The global trend toward “digital health” in the US and in Europe has led to an unprecedented adoption of Electronic Health Records (EHRs): by the end of 2014, 83% of US physicians and 75% of hospitals used some form of EHRs (Office of the National Coordinator for Health Information Technology Health Record Adoption: 2004-2014, 2015) (Adler-Milstein, et al., 2015).

An increasing number of hospitals are now equipped with digital data banks (Clinical Data Warehouse) consisting of data collected in the patient care process through EHRs, and which can be used for statistical or research purposes.
Clinical and epidemiological studies that exploit big data to detect and propose interdisciplinary treatments for patients with similar medical history, diagnosis and outcomes have enormously increased in recent years.

Among the most impacting applications deriving from the use of Big Data and EHRs are those that allow to intervene directly in the diagnostic process, avoiding delays or errors.
In the same way it is interesting how Big Data can be used to elaborate predictive models, able, for example, to calculate the risk of disease.

It is intuitive that the use of this type of support in the context of rare diseases is highly desirable, where the scarce knowledge of the disease due to the small number of patients often leads to a delay in diagnosis and the difficulty of predicting the outcome.
However, the need to compute large amounts of data in order to elaborate effective models has meant that today there are models that can be applied only to relatively common pathologies, mainly using numerical data (laboratory or computer-based data deriving from imaging techniques).

Natural Language Processing (NLP) is an innovative informatic technology able to extract information directly from digital written documents. Recently, the models that have been developed are able to exploit this technique by applying it to patient medical reports, in order to suggest diagnostic hypotheses for common pathologies, or describe the clinical phenotype of a rare pathology (Liang, et al., 2019) (Garcelon, et al., 2018).
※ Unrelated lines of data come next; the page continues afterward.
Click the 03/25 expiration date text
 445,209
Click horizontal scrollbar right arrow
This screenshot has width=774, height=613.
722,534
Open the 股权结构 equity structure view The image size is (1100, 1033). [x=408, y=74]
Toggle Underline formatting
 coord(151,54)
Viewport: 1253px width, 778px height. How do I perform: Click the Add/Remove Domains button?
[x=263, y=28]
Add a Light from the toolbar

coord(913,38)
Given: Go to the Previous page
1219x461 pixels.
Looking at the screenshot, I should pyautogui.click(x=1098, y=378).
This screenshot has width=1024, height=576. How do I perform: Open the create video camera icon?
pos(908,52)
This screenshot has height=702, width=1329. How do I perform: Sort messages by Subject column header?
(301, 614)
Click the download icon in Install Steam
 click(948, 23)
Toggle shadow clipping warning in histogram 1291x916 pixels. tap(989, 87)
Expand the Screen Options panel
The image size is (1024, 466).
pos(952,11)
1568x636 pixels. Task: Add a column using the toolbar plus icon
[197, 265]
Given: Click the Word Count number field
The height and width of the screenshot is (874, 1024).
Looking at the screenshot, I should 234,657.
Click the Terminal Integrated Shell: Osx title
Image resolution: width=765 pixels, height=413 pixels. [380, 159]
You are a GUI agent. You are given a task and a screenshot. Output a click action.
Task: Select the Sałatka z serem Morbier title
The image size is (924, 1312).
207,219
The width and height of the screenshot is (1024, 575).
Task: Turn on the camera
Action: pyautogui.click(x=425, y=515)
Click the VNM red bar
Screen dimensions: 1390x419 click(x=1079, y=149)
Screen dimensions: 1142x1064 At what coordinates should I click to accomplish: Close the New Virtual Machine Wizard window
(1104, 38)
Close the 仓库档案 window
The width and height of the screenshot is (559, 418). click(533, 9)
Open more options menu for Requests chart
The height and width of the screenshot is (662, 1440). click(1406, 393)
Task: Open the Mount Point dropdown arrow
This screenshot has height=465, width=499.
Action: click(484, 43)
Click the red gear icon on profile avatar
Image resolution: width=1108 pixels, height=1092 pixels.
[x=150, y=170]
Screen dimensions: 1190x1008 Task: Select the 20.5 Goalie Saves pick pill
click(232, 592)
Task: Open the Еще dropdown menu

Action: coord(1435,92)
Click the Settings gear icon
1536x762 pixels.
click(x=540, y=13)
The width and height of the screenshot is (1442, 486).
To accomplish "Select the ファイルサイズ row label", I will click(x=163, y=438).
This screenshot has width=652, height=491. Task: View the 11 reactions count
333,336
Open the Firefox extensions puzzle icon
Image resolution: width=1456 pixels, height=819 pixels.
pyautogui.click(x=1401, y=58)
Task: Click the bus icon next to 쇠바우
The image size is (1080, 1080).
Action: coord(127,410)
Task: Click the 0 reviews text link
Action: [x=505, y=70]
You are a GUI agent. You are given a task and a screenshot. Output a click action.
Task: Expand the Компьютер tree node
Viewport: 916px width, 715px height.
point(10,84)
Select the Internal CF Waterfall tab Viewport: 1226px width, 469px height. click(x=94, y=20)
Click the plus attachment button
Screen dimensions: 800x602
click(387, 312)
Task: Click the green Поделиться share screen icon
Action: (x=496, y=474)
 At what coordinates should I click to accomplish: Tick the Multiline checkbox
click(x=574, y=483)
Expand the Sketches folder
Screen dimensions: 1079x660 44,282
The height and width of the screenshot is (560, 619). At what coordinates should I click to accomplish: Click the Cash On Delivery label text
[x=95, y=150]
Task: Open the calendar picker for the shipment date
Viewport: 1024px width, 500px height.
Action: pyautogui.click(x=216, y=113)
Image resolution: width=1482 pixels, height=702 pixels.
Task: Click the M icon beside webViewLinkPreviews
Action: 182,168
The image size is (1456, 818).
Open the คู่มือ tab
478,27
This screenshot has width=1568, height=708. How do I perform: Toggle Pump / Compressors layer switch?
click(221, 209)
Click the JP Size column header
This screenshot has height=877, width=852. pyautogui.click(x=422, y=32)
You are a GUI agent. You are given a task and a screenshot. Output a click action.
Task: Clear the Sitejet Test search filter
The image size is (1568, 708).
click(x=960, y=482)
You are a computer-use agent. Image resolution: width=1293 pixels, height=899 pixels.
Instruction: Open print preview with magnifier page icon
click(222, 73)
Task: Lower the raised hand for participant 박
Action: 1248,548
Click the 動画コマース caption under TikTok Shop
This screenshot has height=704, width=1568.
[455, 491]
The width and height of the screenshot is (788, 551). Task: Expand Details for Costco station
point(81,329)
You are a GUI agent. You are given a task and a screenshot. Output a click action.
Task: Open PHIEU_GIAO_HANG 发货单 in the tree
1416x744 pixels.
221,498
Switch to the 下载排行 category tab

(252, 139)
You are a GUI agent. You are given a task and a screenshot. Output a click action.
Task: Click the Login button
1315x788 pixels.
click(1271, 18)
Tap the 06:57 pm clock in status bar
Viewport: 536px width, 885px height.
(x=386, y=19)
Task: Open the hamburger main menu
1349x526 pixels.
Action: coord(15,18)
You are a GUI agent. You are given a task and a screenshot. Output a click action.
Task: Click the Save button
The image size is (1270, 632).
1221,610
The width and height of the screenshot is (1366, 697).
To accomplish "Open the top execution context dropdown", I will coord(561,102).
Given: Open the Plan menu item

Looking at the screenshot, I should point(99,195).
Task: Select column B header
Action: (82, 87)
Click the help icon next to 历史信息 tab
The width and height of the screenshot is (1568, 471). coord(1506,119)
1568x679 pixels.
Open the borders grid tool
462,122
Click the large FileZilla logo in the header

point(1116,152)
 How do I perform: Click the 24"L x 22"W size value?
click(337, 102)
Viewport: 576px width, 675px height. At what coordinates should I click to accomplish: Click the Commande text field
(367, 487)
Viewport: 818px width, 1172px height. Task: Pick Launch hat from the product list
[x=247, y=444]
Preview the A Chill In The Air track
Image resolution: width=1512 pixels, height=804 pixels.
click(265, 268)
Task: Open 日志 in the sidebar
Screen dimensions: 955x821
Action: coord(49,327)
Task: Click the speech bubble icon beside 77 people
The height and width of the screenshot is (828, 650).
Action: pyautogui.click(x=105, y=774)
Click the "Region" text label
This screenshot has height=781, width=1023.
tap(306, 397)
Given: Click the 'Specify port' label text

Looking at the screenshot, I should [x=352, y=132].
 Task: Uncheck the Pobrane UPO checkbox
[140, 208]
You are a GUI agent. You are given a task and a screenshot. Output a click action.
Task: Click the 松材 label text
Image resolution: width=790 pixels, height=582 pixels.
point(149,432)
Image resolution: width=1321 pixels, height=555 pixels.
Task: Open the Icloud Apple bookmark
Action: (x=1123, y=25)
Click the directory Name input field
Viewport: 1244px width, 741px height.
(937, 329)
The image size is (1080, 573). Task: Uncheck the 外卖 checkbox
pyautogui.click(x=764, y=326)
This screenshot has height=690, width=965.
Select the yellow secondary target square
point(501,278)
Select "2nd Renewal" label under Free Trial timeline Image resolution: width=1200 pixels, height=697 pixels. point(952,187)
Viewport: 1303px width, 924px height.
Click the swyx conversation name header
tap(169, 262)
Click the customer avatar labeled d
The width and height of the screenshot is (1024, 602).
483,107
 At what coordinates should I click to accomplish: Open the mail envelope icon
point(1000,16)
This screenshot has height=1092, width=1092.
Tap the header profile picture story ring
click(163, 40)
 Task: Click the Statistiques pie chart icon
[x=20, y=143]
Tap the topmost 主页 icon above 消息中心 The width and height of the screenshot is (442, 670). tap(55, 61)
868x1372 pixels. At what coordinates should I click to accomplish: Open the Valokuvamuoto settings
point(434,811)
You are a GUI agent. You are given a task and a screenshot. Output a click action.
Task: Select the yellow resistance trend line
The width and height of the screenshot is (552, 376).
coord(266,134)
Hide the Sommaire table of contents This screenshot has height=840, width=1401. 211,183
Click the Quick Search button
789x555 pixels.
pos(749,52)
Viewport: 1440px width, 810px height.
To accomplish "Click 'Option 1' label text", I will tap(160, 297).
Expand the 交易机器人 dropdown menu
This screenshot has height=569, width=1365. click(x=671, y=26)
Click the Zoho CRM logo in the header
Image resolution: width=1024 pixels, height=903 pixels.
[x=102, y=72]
The starting point for this work derives from the opportunity to adopt this technique in the context of a rare pathology: Dravet Syndrome.

This condition presents a significant problem of diagnostic delay. Although the clinical characteristics for diagnosing are all presented within the second year of life, from the data present in the literature it is clear that only in 2 countries in the world can manage a timely diagnosis, with an average delay

that, only in Europe, it is around 3-4 years from the onset of illness. The delayed diagnosis, besides representing a frustrating condition for the family, can determine the use of contraindicated drugs that can exacerbate seizures, increase the risk of status epilepticus, worsen cognitive outcome, as well as delaying the employ of helpful drugs.

The main differential diagnosis with Dravet Syndrome at onset is represented by a benign condition characterized solely by the predisposition to have seizures during fever.
This work shows how in the visit reports of subjects produced within the 2 years of life are already present some terms that, statistically more relevant in subjects with Dravet Syndrome than in subjects with "febrile convulsions", could be used to elaborate Alert systems designed to direct suspicion and / or advise targeted follow-up.

We have also demonstrated how the automatic extrapolation of concepts from the visit reports of a cohort of patients with rare pathology followed over the years, allows to reconstruct a "longitudinal model of disease" compatible with what is known from the literature. Having validated this new mode of extrapolating a longitudinal phenotype, it justifies its use in other rare conditions whose outcome is, contrary to Dravet Syndrome, poorly known.

In addition to the possibility of exploiting NLP for automatic extrapolation of concepts from reports, this technique can also be used to the targeted search of terms within visit reports. This opportunity allowed us to easily collect data on weight, height and head circumference of our cohort of patients with Dravet Syndrome, subsequently implemented with patients from a second center. The analysis of the results documents a slowing in rate of cranial growth in these patients, a data not previously reported in the literature.

Further uses that derive from the application of the NLP could be the retrospective research in a CDW of patients suffering from a specific condition not yet diagnosed, searching for keywords within the visit reports. Moreover, the comparison with a "control" population could reveal clinical data not yet present in the literature.

In conclusion, we demonstrated how Natural Language Processing applied to narrative medical reports, both through a data-driven analysis and targeted searches, allows to make diagnosis and to reconstruct the phenotype of a specific rare condition, like Dravet Syndrome, not only confirming what is present in the literature, but also contributing to enlarge the known phenotype.